Cristão de m...
Porto Alegre, domingo de manhã. Dia frio de inverno, com os tons de cinza da estação. Acordei tarde. Havia participado de dois churrascos no dia anterior, um privilégio. Dormi na casa dos meus pais. Me dirigia ao mercado para comprar pão e frutas enquanto respondia ao meu irmão e revisor destas colunas, a falta de inspiração momentânea para escrever.
Olho para a rua, deserta e fria e vejo uma pessoa dormindo, no chão gelado e duro. Segui o meu caminho até o Zaffari. Fiz minhas compras. Meu conforto estava garantido. Mas ao retornar, reparei nele, no morador da rua, arrumando suas muito poucas coisas. Chamou minha atenção, o carinho com que ele dobrava o cobertor que o protegeu do frio. Não consegui passar indiferente por aquela pessoa. Travei.
Me aproximei e conversei com ele. Me contou, de pronto, que era cidadão de bem, como se fosse necessário se justificar. Parecia temer uma espécie de condenação por dormir na rua.
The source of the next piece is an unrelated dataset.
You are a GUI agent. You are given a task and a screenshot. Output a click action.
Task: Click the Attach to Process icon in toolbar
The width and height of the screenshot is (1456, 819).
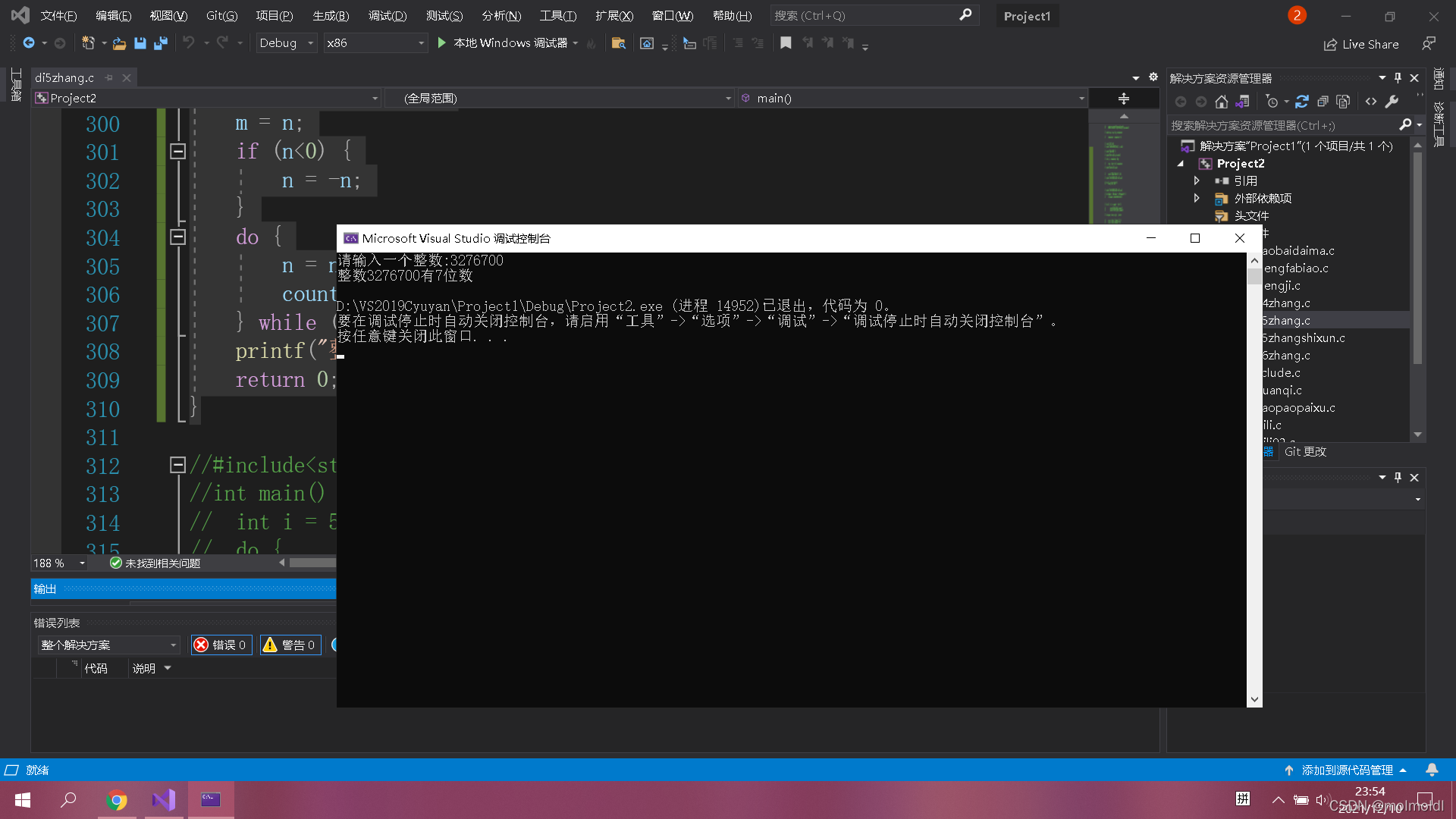689,43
Apresentou sua identidade, bem novinha e me contou um pouco da sua história, quando começou a chorar, ali, ajoelhado aos meus pés, confortavelmente quentes. 42 anos, sem pai, sem mãe, sem família. O abracei como pude. Ele estava limpo e curiosamente não cheirava mal, como a gente sempre imagina.
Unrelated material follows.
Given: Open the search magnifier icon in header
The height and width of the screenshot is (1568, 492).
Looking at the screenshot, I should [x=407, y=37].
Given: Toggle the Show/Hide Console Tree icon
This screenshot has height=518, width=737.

Alcancei a ele o que tinha na carteira. Estava faminto, como eu. Então ele citou a passagem bíblica em que Jesus foi acolhido pelos mendigos (Mateus, 25:40). Se dizia grato por eu ter reparado nele. Ainda chorando, abriu um enorme sorriso de gratidão, enquanto contava do medo que sente ao dormir na rua. Sim, sente, exatamente neste tempo verbal, porque ele ainda dormirá nas ruas. O pouco que tem, precisa carregar consigo, pois ou lhe roubam, ou jogam fora as suas pouquíssimas coisas.
Ao deixa-lo, depois que se acalmou, caminhei um pouco e parei para observar uma donna, com seus dois pets, se ela repararia naquele sujeito. Não consegui ver. Ele estava a me observar, com um largo sorriso em seus lindos olhos azuis e me acenava com alegria e entusiasmo, como se cuidasse o meu caminho. Cheguei em casa chorando. Abri a porta do confortável apartamento dos meus pais. Abracei meu pai. Chorei. Não consegui tomar café da manhã. Entendi que o jejum era necessário, por respeito. No meu íntimo, repetia a mim mesmo, o cristão de merda que sou.
Porto Alegre tem muito dessas coisas, dessa abissal indiferença social. Mas ali, na rua onde eu brincava, na triste linda zona sul, como cantava Raul, nunca tinha visto nada assim. E aqueles lindos olhos azuis do mendigo, lavados de emoção, me fizeram escrever essa coluna. Entendi ainda mais a indignação do colega Neivo. Somos uns cristãos de m... (grifos meus). E minha inspiração estava ali, dormindo na rua.